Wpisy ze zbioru

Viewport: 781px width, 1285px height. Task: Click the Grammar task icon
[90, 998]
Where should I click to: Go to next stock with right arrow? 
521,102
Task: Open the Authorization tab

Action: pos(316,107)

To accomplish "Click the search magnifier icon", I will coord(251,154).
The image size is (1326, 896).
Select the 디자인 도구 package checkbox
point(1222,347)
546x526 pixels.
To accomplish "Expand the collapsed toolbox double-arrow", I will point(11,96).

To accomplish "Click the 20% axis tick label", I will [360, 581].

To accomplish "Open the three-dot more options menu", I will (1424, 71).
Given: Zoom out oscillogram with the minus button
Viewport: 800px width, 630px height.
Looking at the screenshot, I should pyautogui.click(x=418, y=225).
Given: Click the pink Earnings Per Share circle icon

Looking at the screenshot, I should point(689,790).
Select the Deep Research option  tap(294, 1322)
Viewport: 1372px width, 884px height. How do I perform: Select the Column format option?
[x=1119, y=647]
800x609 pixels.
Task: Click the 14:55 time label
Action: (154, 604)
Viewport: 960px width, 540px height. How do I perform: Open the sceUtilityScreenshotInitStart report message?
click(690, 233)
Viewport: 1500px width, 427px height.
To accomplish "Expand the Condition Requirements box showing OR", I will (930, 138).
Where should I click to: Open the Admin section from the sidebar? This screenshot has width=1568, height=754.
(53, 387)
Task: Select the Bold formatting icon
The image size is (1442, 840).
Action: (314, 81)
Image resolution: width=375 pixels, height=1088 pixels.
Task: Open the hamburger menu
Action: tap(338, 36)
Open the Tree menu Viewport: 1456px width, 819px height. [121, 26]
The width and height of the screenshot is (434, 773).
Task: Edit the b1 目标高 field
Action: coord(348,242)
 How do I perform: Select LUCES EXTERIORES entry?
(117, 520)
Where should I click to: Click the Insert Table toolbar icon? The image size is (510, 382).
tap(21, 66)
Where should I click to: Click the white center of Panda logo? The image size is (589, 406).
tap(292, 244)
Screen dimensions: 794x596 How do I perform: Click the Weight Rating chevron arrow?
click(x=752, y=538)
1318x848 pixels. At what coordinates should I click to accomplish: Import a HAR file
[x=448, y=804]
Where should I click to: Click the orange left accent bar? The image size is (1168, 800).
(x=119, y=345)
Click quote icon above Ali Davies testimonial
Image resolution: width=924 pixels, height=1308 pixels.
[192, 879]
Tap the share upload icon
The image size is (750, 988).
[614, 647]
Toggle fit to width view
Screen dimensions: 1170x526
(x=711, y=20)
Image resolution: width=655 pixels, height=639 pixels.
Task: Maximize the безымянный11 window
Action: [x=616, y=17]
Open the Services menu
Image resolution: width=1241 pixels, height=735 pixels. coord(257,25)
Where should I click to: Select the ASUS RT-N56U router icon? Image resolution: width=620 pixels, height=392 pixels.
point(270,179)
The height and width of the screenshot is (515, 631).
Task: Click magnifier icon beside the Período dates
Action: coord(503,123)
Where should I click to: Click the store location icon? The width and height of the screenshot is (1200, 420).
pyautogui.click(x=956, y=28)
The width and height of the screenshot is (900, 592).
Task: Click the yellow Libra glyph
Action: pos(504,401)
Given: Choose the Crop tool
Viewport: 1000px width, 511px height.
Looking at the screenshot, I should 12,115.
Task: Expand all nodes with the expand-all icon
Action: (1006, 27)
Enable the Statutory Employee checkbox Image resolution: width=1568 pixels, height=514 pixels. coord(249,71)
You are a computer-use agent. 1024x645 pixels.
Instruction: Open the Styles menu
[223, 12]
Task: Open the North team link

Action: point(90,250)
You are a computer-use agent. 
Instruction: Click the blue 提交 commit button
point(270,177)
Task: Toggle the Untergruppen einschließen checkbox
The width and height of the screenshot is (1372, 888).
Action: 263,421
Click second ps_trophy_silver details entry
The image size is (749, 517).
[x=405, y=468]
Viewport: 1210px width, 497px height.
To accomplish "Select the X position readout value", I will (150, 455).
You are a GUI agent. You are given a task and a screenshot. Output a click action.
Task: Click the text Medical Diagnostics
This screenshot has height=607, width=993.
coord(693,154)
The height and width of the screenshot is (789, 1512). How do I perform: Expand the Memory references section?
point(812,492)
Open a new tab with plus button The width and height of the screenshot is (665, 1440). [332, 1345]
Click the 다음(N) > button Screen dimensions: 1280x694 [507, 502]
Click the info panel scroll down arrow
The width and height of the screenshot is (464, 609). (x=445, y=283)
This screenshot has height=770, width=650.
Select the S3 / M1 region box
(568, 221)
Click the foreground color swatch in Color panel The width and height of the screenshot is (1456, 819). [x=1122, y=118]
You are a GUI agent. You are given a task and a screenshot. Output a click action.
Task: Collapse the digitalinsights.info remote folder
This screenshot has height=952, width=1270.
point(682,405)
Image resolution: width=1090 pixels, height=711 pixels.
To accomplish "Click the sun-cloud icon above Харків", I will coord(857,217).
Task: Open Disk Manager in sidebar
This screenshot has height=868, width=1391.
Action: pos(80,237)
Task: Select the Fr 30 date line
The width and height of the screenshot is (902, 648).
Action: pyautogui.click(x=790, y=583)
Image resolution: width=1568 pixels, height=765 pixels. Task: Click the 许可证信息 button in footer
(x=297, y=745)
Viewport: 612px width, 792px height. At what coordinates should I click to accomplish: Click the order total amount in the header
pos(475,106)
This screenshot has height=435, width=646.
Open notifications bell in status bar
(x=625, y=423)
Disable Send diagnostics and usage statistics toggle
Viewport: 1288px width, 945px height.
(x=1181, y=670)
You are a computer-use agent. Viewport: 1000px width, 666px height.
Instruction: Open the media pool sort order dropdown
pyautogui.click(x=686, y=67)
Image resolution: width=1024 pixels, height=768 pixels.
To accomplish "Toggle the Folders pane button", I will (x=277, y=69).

Polecenie: Przepisz wszystkie powyższe wpisy, zamieniając każde "Where should I click to" na "Where do I click to". Poza tym nic nie zmieniaj.

Wynik poniżej:
Viewport: 781px width, 1285px height. Task: Click the Grammar task icon
[90, 998]
Where do I click to: Go to next stock with right arrow? 
521,102
Task: Open the Authorization tab

Action: pos(316,107)

To accomplish "Click the search magnifier icon", I will coord(251,154).
The image size is (1326, 896).
Select the 디자인 도구 package checkbox
point(1222,347)
546x526 pixels.
To accomplish "Expand the collapsed toolbox double-arrow", I will point(11,96).

To accomplish "Click the 20% axis tick label", I will [360, 581].

To accomplish "Open the three-dot more options menu", I will (1424, 71).
Given: Zoom out oscillogram with the minus button
Viewport: 800px width, 630px height.
Looking at the screenshot, I should pyautogui.click(x=418, y=225).
Given: Click the pink Earnings Per Share circle icon

Looking at the screenshot, I should point(689,790).
Select the Deep Research option  tap(294, 1322)
Viewport: 1372px width, 884px height. How do I perform: Select the Column format option?
[x=1119, y=647]
800x609 pixels.
Task: Click the 14:55 time label
Action: (154, 604)
Viewport: 960px width, 540px height. How do I perform: Open the sceUtilityScreenshotInitStart report message?
click(690, 233)
Viewport: 1500px width, 427px height.
To accomplish "Expand the Condition Requirements box showing OR", I will (930, 138).
Where do I click to: Open the Admin section from the sidebar? This screenshot has width=1568, height=754.
(53, 387)
Task: Select the Bold formatting icon
The image size is (1442, 840).
Action: (314, 81)
Image resolution: width=375 pixels, height=1088 pixels.
Task: Open the hamburger menu
Action: tap(338, 36)
Open the Tree menu Viewport: 1456px width, 819px height. [121, 26]
The width and height of the screenshot is (434, 773).
Task: Edit the b1 目标高 field
Action: coord(348,242)
 How do I perform: Select LUCES EXTERIORES entry?
(117, 520)
Where do I click to: Click the Insert Table toolbar icon? The image size is (510, 382).
tap(21, 66)
Where do I click to: Click the white center of Panda logo? The image size is (589, 406).
tap(292, 244)
Screen dimensions: 794x596 How do I perform: Click the Weight Rating chevron arrow?
click(x=752, y=538)
1318x848 pixels. At what coordinates should I click to accomplish: Import a HAR file
[x=448, y=804]
Where do I click to: Click the orange left accent bar? The image size is (1168, 800).
(x=119, y=345)
Click quote icon above Ali Davies testimonial
Image resolution: width=924 pixels, height=1308 pixels.
[192, 879]
Tap the share upload icon
The image size is (750, 988).
[614, 647]
Toggle fit to width view
Screen dimensions: 1170x526
(x=711, y=20)
Image resolution: width=655 pixels, height=639 pixels.
Task: Maximize the безымянный11 window
Action: [x=616, y=17]
Open the Services menu
Image resolution: width=1241 pixels, height=735 pixels. coord(257,25)
Where do I click to: Select the ASUS RT-N56U router icon? Image resolution: width=620 pixels, height=392 pixels.
point(270,179)
The height and width of the screenshot is (515, 631).
Task: Click magnifier icon beside the Período dates
Action: coord(503,123)
Where do I click to: Click the store location icon? The width and height of the screenshot is (1200, 420).
pyautogui.click(x=956, y=28)
The width and height of the screenshot is (900, 592).
Task: Click the yellow Libra glyph
Action: pos(504,401)
Given: Choose the Crop tool
Viewport: 1000px width, 511px height.
Looking at the screenshot, I should 12,115.
Task: Expand all nodes with the expand-all icon
Action: (1006, 27)
Enable the Statutory Employee checkbox Image resolution: width=1568 pixels, height=514 pixels. coord(249,71)
You are a computer-use agent. 1024x645 pixels.
Instruction: Open the Styles menu
[223, 12]
Task: Open the North team link

Action: point(90,250)
You are a computer-use agent. 
Instruction: Click the blue 提交 commit button
point(270,177)
Task: Toggle the Untergruppen einschließen checkbox
The width and height of the screenshot is (1372, 888).
Action: 263,421
Click second ps_trophy_silver details entry
The image size is (749, 517).
[x=405, y=468]
Viewport: 1210px width, 497px height.
To accomplish "Select the X position readout value", I will (150, 455).
You are a GUI agent. You are given a task and a screenshot. Output a click action.
Task: Click the text Medical Diagnostics
This screenshot has height=607, width=993.
coord(693,154)
The height and width of the screenshot is (789, 1512). How do I perform: Expand the Memory references section?
point(812,492)
Open a new tab with plus button The width and height of the screenshot is (665, 1440). [332, 1345]
Click the 다음(N) > button Screen dimensions: 1280x694 [507, 502]
Click the info panel scroll down arrow
The width and height of the screenshot is (464, 609). (x=445, y=283)
This screenshot has height=770, width=650.
Select the S3 / M1 region box
(568, 221)
Click the foreground color swatch in Color panel The width and height of the screenshot is (1456, 819). [x=1122, y=118]
You are a GUI agent. You are given a task and a screenshot. Output a click action.
Task: Collapse the digitalinsights.info remote folder
This screenshot has height=952, width=1270.
point(682,405)
Image resolution: width=1090 pixels, height=711 pixels.
To accomplish "Click the sun-cloud icon above Харків", I will coord(857,217).
Task: Open Disk Manager in sidebar
This screenshot has height=868, width=1391.
Action: pos(80,237)
Task: Select the Fr 30 date line
The width and height of the screenshot is (902, 648).
Action: pyautogui.click(x=790, y=583)
Image resolution: width=1568 pixels, height=765 pixels. Task: Click the 许可证信息 button in footer
(x=297, y=745)
Viewport: 612px width, 792px height. At what coordinates should I click to accomplish: Click the order total amount in the header
pos(475,106)
This screenshot has height=435, width=646.
Open notifications bell in status bar
(x=625, y=423)
Disable Send diagnostics and usage statistics toggle
Viewport: 1288px width, 945px height.
(x=1181, y=670)
You are a computer-use agent. Viewport: 1000px width, 666px height.
Instruction: Open the media pool sort order dropdown
pyautogui.click(x=686, y=67)
Image resolution: width=1024 pixels, height=768 pixels.
To accomplish "Toggle the Folders pane button", I will (x=277, y=69).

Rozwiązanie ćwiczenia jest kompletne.